La camarera bajó la mirada un momento y se sonrojó. Levantó la cabeza e iba a decir algo cuando sus ojos enfocaron por encima del pícaro y vio un atisbo de terror en su mirada que le hizo cerrar la boca inmediatamente. Se oyó una voz que le resultaba familiar, pero con un tono mucho más tétrico:
– No estarás intentando embaucar a mi hija para hacer algo con lo que se arrepentiría rápidamente, ¿verdad, mediano?
Ankor se fue girando lentamente para encontrar al tabernero justo a su espalda, con una mirada asesina en sus ojos. Tragó saliva y pensó cuidadosamente sus palabras:
– Eh… no, señor, para nad… – el tabernero le soltó un puñetazo en plena mandíbula que lo dejó casi noqueado al instante. De repente comenzó a flotar y vio cómo la puerta de entrada se acercaba rápidamente sin que pudiera hacer nada. El tabernero la abrió de una patada y le lanzó al medio de la calle, con la suficiente práctica como para hacerle aterrizar de cara en el barro.
– ¡Y NI SE TE OCURRA VOLVER POR AQUÍ! – gritó mientras cerraba dando otro portazo.
Neeya, que parecía haberle robado sus poderes de pícaro, estaba fuera con él mientras le ayudaba a recuperarse.
– ¿Estás bien?
– He estado mejor – contestó mientras escupía un diente al suelo. – Menudo gancho me ha dado, ni lo vi venir. ¿Y quién iba a decir que esos dos eran familia? Se parecían como el día y la noche.

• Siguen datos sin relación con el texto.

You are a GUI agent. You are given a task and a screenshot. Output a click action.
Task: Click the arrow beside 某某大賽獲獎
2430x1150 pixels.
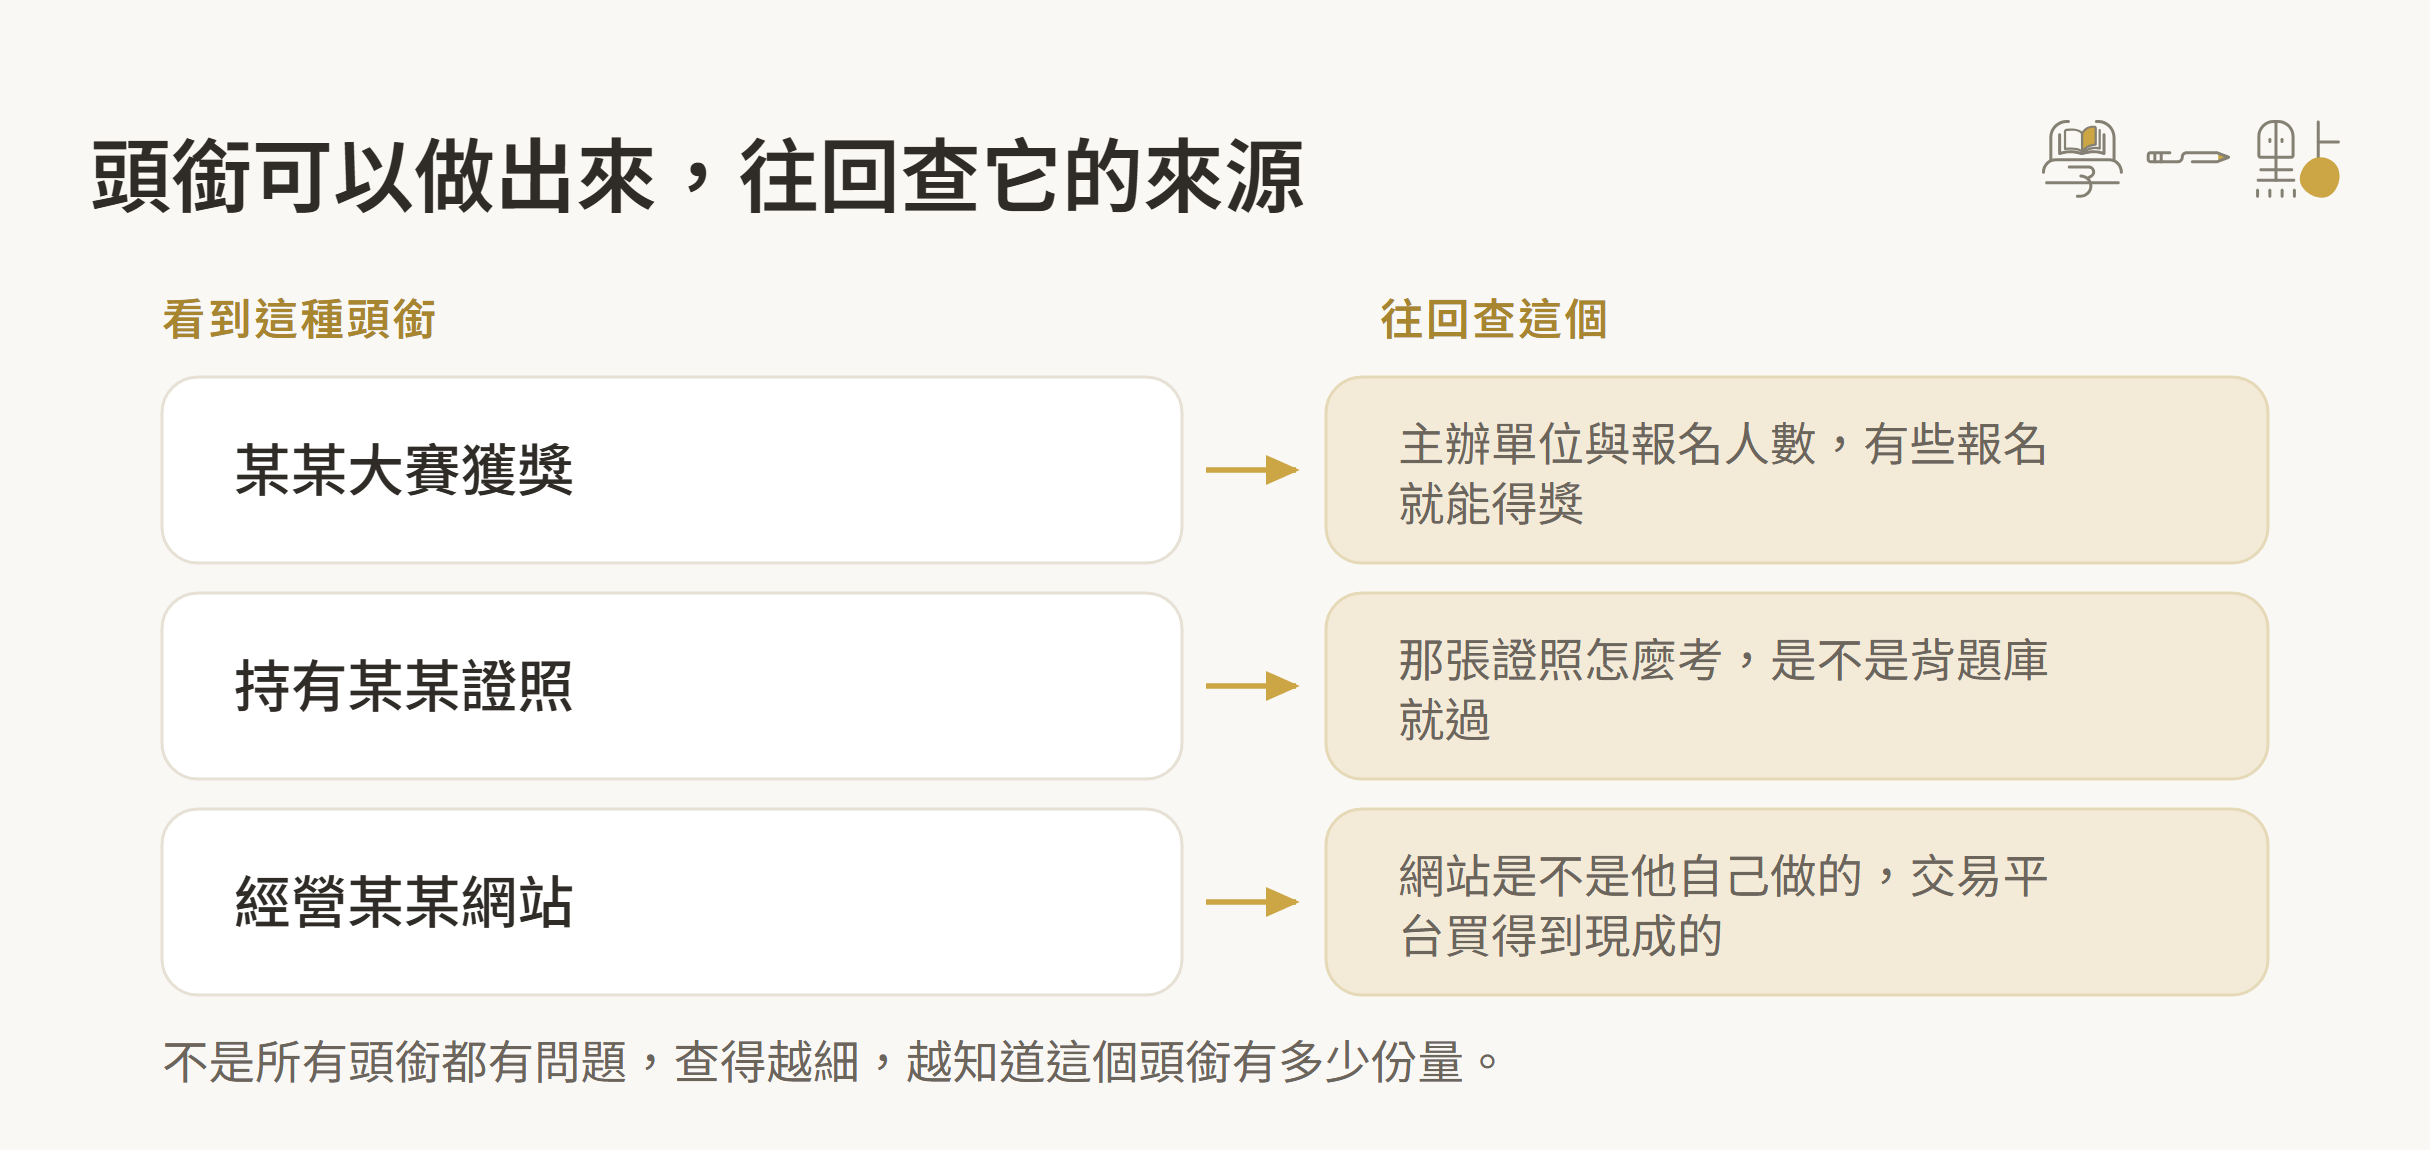(x=1252, y=470)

– Es que su madre era elfa – contestó el hombre que se encontraba anteriormente en la esquina de la taberna y acababa de salir por la puerta. – Ya os podéis imaginar cómo son de sobreprotectores los padres con los hijos que trabajan en sitios así. Me llamo Brand.
– Muy bien, Brand. Nosotros somos Ankor y Neeya. ¿Por qué nos cuentas todo esto?
– Porque dentro os he escuchado preguntando por Ignadur. Y yo puedo ayudaros.
Brand les llevó a un lugar más discreto y empezó a hablar sobre una montaña que estaba a tres días de viaje, pero no sabía en qué dirección; sobre una mazmorra con un poderoso secreto; sobre algo llamado «La Senda de la Muerte»; y que Phandalin era la clave, donde residían todas las piezas del puzle.